Il cemento assume nelle sue opere un ruolo artistico. L’artista lo utilizza per valorizzarne aspetti intrinseci: dalla sua capacità di inglobare forme alla memoria che trattiene. Un esempio emblematico sono le sculture nate da sfere di ghiaccio, che sciogliendosi creano vuoti nel cemento, lasciando un’impronta effimera e organica.
In un’altra serie di lavori, Stefano Canto parte dalle cavità degli alberi vuoti che vengono creati da funghi patogeni che in natura aggrediscono l’albero dal suo interno scavandone il midollo. Il vuoto che si è creato diventa il punto di partenza della scultura: riempiendo quella cavità con il cemento, Canto restituisce la forma mancante rendendola visibile.
«L’albero stesso diventa una sorta di cassaforma per il cemento, che ingloba anche tracce materiali del passato dell’albero, come frammenti di corteccia o parti bruciate. – spiega – Questi segni raccontano la memoria e le trasformazioni subite dall’albero nel tempo, che vengono così preservate e rese tangibili attraverso il mio lavoro»,
Vuoti, memoria e archeologia
Serie come Archeologia dell’effimero invece, riflettono sulla velocità e sulla mortalità dell’architettura contemporanea e il suo parallelo con la società attuale, focalizzata su un presente perpetuo. Stefano Canto invita lo spettatore a interrogarsi su assenze, vuoti e cicli effimeri, trasformando l’arte in un dispositivo di riflessione.
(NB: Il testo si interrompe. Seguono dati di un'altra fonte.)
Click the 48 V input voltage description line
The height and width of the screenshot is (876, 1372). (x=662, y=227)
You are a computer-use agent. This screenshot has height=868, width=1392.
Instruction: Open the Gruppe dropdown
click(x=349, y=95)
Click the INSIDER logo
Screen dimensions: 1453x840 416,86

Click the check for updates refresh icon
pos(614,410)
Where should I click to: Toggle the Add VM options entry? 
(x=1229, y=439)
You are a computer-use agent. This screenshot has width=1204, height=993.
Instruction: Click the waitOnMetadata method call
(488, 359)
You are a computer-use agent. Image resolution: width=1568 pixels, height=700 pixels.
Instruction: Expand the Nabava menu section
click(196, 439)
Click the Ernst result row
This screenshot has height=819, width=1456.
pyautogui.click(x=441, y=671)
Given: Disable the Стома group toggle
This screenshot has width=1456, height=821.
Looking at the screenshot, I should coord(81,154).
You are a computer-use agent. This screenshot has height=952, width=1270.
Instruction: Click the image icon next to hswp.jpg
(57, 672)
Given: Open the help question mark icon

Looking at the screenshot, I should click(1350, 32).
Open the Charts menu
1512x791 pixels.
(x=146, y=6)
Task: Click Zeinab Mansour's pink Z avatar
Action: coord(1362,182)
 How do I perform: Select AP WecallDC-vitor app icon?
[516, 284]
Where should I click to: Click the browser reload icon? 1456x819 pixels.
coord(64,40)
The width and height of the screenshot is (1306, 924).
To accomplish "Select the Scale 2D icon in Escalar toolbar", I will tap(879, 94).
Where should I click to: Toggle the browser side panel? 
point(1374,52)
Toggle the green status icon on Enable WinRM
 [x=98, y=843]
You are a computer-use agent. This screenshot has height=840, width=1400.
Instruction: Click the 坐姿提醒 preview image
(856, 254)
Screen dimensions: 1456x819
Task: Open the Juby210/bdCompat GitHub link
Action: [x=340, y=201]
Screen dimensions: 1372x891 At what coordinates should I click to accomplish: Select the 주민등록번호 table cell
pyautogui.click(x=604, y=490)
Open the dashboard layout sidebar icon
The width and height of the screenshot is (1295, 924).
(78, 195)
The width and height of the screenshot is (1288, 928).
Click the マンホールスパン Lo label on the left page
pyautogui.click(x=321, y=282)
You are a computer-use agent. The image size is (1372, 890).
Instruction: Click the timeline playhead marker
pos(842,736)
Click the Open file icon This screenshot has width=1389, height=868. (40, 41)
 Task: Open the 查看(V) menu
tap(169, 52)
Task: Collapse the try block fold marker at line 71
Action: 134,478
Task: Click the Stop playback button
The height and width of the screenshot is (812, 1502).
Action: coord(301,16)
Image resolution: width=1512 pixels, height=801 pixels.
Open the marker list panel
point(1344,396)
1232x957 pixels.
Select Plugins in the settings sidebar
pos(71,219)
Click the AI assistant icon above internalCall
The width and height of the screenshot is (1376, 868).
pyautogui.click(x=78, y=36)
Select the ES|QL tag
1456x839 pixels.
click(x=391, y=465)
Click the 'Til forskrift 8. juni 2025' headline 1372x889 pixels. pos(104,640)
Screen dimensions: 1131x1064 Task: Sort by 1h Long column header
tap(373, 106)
«Nella società contemporanea viviamo principalmente il presente. – dice – Il passato è qualcosa che sembra estremamente lontano e il futuro è qualcosa di irraggiungibile. In questo senso vivere il momento, vivere l’attuale, racchiude l’impossibilità di costruire poi la storia se non una storia che è soltanto strettamente legata al momento che stiamo vivendo. Quindi una storia fatta o non fatta di reperti archeologici perché non c’è più il tempo di costruire un reperto perché quello viene continuamente smantellato distrutto e ne viene costruito uno nuovo. La nostra società è una società che vive senza costruire. Una società senza passato, ma con un continuo e ripetitivo presente».